begin INFORMATION PROVIDED

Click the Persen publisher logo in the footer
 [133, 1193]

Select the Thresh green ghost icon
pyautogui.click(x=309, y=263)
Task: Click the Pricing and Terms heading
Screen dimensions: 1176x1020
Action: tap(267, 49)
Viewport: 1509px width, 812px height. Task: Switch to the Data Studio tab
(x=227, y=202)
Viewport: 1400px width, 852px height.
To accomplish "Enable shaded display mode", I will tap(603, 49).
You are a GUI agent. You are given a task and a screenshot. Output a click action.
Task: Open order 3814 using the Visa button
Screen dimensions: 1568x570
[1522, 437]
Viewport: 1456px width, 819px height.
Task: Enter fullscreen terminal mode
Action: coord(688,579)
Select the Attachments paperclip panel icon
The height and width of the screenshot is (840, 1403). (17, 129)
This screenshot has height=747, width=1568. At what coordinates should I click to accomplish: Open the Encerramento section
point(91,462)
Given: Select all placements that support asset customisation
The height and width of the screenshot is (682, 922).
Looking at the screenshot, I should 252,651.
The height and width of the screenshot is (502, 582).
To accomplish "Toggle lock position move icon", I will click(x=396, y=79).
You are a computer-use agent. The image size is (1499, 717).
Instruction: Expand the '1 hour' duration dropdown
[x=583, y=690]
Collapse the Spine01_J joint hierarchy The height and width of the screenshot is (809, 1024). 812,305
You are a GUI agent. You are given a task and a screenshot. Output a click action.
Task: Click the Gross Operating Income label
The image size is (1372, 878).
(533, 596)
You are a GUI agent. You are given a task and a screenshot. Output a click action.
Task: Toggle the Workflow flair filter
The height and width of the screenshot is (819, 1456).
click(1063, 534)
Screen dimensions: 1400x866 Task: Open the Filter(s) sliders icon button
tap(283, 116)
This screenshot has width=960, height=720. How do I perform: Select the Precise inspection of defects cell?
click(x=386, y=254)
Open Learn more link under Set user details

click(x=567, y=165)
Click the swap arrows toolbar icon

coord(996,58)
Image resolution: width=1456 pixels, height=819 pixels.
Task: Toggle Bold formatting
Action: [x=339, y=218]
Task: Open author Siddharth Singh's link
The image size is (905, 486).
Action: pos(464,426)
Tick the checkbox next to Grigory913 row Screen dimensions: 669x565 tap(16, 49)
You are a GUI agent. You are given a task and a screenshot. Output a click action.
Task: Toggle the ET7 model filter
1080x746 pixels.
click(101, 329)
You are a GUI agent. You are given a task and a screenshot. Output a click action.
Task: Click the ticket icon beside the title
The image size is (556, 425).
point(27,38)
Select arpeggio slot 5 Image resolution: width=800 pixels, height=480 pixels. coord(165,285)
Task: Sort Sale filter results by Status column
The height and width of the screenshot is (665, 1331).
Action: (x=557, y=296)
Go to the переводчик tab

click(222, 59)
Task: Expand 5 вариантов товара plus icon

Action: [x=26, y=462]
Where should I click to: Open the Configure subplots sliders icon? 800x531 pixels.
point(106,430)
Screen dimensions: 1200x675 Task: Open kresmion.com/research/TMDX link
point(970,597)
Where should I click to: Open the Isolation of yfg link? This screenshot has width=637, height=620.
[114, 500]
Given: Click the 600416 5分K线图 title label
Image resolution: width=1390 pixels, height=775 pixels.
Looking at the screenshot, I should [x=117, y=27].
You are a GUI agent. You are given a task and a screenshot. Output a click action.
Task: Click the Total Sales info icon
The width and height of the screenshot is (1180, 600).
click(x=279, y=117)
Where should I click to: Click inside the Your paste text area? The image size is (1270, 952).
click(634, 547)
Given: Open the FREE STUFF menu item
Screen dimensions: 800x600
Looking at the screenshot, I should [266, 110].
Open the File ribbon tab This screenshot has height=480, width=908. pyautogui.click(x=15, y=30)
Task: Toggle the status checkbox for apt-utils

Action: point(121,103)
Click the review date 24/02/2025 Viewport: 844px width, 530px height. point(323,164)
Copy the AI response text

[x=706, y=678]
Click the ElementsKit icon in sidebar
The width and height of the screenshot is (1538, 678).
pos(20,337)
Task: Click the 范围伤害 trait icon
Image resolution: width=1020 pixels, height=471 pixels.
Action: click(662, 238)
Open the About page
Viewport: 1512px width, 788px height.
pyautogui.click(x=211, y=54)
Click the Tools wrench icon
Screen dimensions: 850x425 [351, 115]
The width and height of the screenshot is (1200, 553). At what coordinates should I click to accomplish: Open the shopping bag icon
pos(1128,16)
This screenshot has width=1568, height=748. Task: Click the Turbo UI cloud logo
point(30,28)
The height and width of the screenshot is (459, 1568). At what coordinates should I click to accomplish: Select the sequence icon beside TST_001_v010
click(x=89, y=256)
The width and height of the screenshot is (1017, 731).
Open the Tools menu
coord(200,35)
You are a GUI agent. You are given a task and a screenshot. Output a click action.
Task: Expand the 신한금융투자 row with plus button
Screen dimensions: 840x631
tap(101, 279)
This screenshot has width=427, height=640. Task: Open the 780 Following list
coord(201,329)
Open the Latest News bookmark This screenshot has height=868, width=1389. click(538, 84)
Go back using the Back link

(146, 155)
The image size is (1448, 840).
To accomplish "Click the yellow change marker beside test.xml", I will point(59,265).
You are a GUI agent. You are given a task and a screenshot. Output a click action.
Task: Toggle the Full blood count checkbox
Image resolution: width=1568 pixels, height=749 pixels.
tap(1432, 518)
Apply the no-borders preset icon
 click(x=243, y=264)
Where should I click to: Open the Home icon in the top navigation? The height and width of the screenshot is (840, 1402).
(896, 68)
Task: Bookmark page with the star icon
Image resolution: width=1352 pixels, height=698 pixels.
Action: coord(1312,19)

end INFORMATION PROVIDED

#### THE TASK
Reproduce the entire block of data above verbatim, keeping every line unchanged.

#### EXERCISE RESULT
Click the Persen publisher logo in the footer
 [133, 1193]

Select the Thresh green ghost icon
pyautogui.click(x=309, y=263)
Task: Click the Pricing and Terms heading
Screen dimensions: 1176x1020
Action: tap(267, 49)
Viewport: 1509px width, 812px height. Task: Switch to the Data Studio tab
(x=227, y=202)
Viewport: 1400px width, 852px height.
To accomplish "Enable shaded display mode", I will tap(603, 49).
You are a GUI agent. You are given a task and a screenshot. Output a click action.
Task: Open order 3814 using the Visa button
Screen dimensions: 1568x570
[1522, 437]
Viewport: 1456px width, 819px height.
Task: Enter fullscreen terminal mode
Action: coord(688,579)
Select the Attachments paperclip panel icon
The height and width of the screenshot is (840, 1403). (17, 129)
This screenshot has height=747, width=1568. At what coordinates should I click to accomplish: Open the Encerramento section
point(91,462)
Given: Select all placements that support asset customisation
The height and width of the screenshot is (682, 922).
Looking at the screenshot, I should 252,651.
The height and width of the screenshot is (502, 582).
To accomplish "Toggle lock position move icon", I will click(x=396, y=79).
You are a computer-use agent. The image size is (1499, 717).
Instruction: Expand the '1 hour' duration dropdown
[x=583, y=690]
Collapse the Spine01_J joint hierarchy The height and width of the screenshot is (809, 1024). 812,305
You are a GUI agent. You are given a task and a screenshot. Output a click action.
Task: Click the Gross Operating Income label
The image size is (1372, 878).
(533, 596)
You are a GUI agent. You are given a task and a screenshot. Output a click action.
Task: Toggle the Workflow flair filter
The height and width of the screenshot is (819, 1456).
click(1063, 534)
Screen dimensions: 1400x866 Task: Open the Filter(s) sliders icon button
tap(283, 116)
This screenshot has width=960, height=720. How do I perform: Select the Precise inspection of defects cell?
click(x=386, y=254)
Open Learn more link under Set user details

click(x=567, y=165)
Click the swap arrows toolbar icon

coord(996,58)
Image resolution: width=1456 pixels, height=819 pixels.
Task: Toggle Bold formatting
Action: [x=339, y=218]
Task: Open author Siddharth Singh's link
The image size is (905, 486).
Action: pos(464,426)
Tick the checkbox next to Grigory913 row Screen dimensions: 669x565 tap(16, 49)
You are a GUI agent. You are given a task and a screenshot. Output a click action.
Task: Toggle the ET7 model filter
1080x746 pixels.
click(101, 329)
You are a GUI agent. You are given a task and a screenshot. Output a click action.
Task: Click the ticket icon beside the title
The image size is (556, 425).
point(27,38)
Select arpeggio slot 5 Image resolution: width=800 pixels, height=480 pixels. coord(165,285)
Task: Sort Sale filter results by Status column
The height and width of the screenshot is (665, 1331).
Action: (x=557, y=296)
Go to the переводчик tab

click(222, 59)
Task: Expand 5 вариантов товара plus icon

Action: [x=26, y=462]
Where should I click to: Open the Configure subplots sliders icon? 800x531 pixels.
point(106,430)
Screen dimensions: 1200x675 Task: Open kresmion.com/research/TMDX link
point(970,597)
Where should I click to: Open the Isolation of yfg link? This screenshot has width=637, height=620.
[114, 500]
Given: Click the 600416 5分K线图 title label
Image resolution: width=1390 pixels, height=775 pixels.
Looking at the screenshot, I should [x=117, y=27].
You are a GUI agent. You are given a task and a screenshot. Output a click action.
Task: Click the Total Sales info icon
The width and height of the screenshot is (1180, 600).
click(x=279, y=117)
Where should I click to: Click inside the Your paste text area? The image size is (1270, 952).
click(634, 547)
Given: Open the FREE STUFF menu item
Screen dimensions: 800x600
Looking at the screenshot, I should [266, 110].
Open the File ribbon tab This screenshot has height=480, width=908. pyautogui.click(x=15, y=30)
Task: Toggle the status checkbox for apt-utils

Action: point(121,103)
Click the review date 24/02/2025 Viewport: 844px width, 530px height. point(323,164)
Copy the AI response text

[x=706, y=678]
Click the ElementsKit icon in sidebar
The width and height of the screenshot is (1538, 678).
pos(20,337)
Task: Click the 范围伤害 trait icon
Image resolution: width=1020 pixels, height=471 pixels.
Action: click(662, 238)
Open the About page
Viewport: 1512px width, 788px height.
pyautogui.click(x=211, y=54)
Click the Tools wrench icon
Screen dimensions: 850x425 [351, 115]
The width and height of the screenshot is (1200, 553). At what coordinates should I click to accomplish: Open the shopping bag icon
pos(1128,16)
This screenshot has width=1568, height=748. Task: Click the Turbo UI cloud logo
point(30,28)
The height and width of the screenshot is (459, 1568). At what coordinates should I click to accomplish: Select the sequence icon beside TST_001_v010
click(x=89, y=256)
The width and height of the screenshot is (1017, 731).
Open the Tools menu
coord(200,35)
You are a GUI agent. You are given a task and a screenshot. Output a click action.
Task: Expand the 신한금융투자 row with plus button
Screen dimensions: 840x631
tap(101, 279)
This screenshot has width=427, height=640. Task: Open the 780 Following list
coord(201,329)
Open the Latest News bookmark This screenshot has height=868, width=1389. click(538, 84)
Go back using the Back link

(146, 155)
The image size is (1448, 840).
To accomplish "Click the yellow change marker beside test.xml", I will point(59,265).
You are a GUI agent. You are given a task and a screenshot. Output a click action.
Task: Toggle the Full blood count checkbox
Image resolution: width=1568 pixels, height=749 pixels.
tap(1432, 518)
Apply the no-borders preset icon
 click(x=243, y=264)
Where should I click to: Open the Home icon in the top navigation? The height and width of the screenshot is (840, 1402).
(896, 68)
Task: Bookmark page with the star icon
Image resolution: width=1352 pixels, height=698 pixels.
Action: coord(1312,19)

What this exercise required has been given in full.